Masum Billah | November 02, 2013 00:00:00


Three American professors have been awarded 2013 Nobel Prize in Economics. They "laid the foundation for the current understanding of asset prices," as the Royal Swedish Academy of Sciences commented. "It relies in part on fluctuations in risk and risk attitudes, and in part on behavioural biases and market frictions." Their work spans almost 50 years of research, beginning with the finding by the University of Chicago's Fama that it's difficult to predict price movements in the short run. That conclusion forms the basis for the theory that financial markets are efficient and led to the development of stock-index funds. Robert Shiller, who shared the 8.0 million Swedish krona (781 thousand pounds) prize with fellow laureates Eugene Fama and Lars Peter Hansen, said the US Federal Reserve's economic stimulus and growing market speculation were creating a "bubbly" property boom.

The Royal Swedish Academy of Sciences lauded the economists' research on the prices of stocks, bonds and other assets, saying "mispricing of assets may contribute to financial crises and, as the recent global recession illustrates, such crises can damage the overall economy." This was the case in the collapse of the US housing market, which helped trigger the 2008-2009 global financial crisis. Markets are at risk of committing the same error now, Shiller told Reuters after learning he had won the Nobel prize. "This financial crisis that we've been going through in the last five years has been one that seems to reveal the failure to understand price movements," Shiller said. Shiller and other economists warn that prices in some markets have risen too far, too fast due to the Fed's ultra-easy monetary policy. The benchmark US Standard & Poor's 500 index hit a record in September, though it is generally not considered overvalued based on expectations for corporate earnings results or economic growth. In June this year, he pointed to a potential new housing bubble in some of America's largest cities. "It is up 12 per cent in the last year. This is a very rapid price increase right now, and I believe that it is accelerated somewhat by the Fed's policy," he said. China, Brazil, India, Australia, Norway and Belgium, among other countries, were witnessing similar price rises. "There are so many countries that are looking bubbly," he said. This view of how assets are priced is at odds with Shiller's belief that investors can fall prey to "Irrational Exuberance," the title of his 2000 book, shortly before the bursting of a global bubble in information technology stocks.

#### [Using the information]
A. In the article on the 2013 economics Nobel, how much prize money did the three laureates share?
B. Extend the article on the 2013 economics Nobel past its final sentence.
The material that follows isn't needed for anything here.

#### [Raw data]
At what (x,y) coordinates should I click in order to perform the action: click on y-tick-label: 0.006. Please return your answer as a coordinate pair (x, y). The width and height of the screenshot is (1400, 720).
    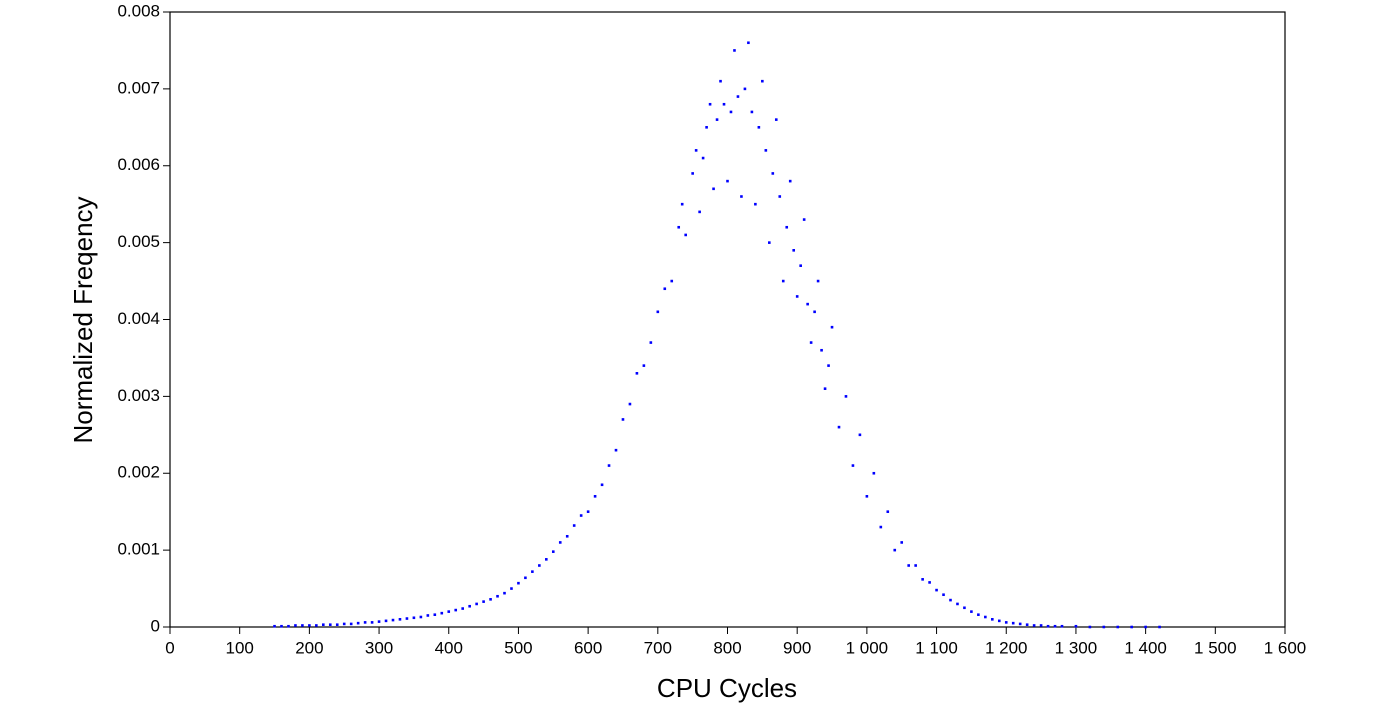
    Looking at the image, I should click on (138, 164).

#### [Numbered responses]
A. They shared 8.0 million Swedish krona, which is 781 thousand pounds.

B.
Central bankers traditionally try to avoid targeting asset bubbles with a blunt instrument like interest rates. But the severe harm done when a bubble bursts means that, in the United States at least, they are thinking more broadly about the unintended consequences of their monetary policy decisions. "When asset prices are getting way out of line it should be cause for alarm. The monetary authorities should lean against extreme asset price movements," Shiller said. The bubbling housing market is not mainly the result of central bank policy, but reflects a shift toward "a more speculative attitude," Shiller said. "We cannot expect monetary policy to cure all of these problems." Hansen struck a more cautious note. "We often underestimate how much uncertainty there is in terms of our understanding of the economy," he said. "If you pretend that we know more than we do, you are in danger of constructing policies that can be counter-productive." Hansen, who voiced caution about the ability of economists to spot asset bubbles in advance, said there were different ways to interpret evidence. "In terms of overall understanding I guess there is a sense in which one could view them as complimentary," he said of the research of his co-winners. "But right now, they would both have very different guesses about what is the right set of models going forward," he said in an interview.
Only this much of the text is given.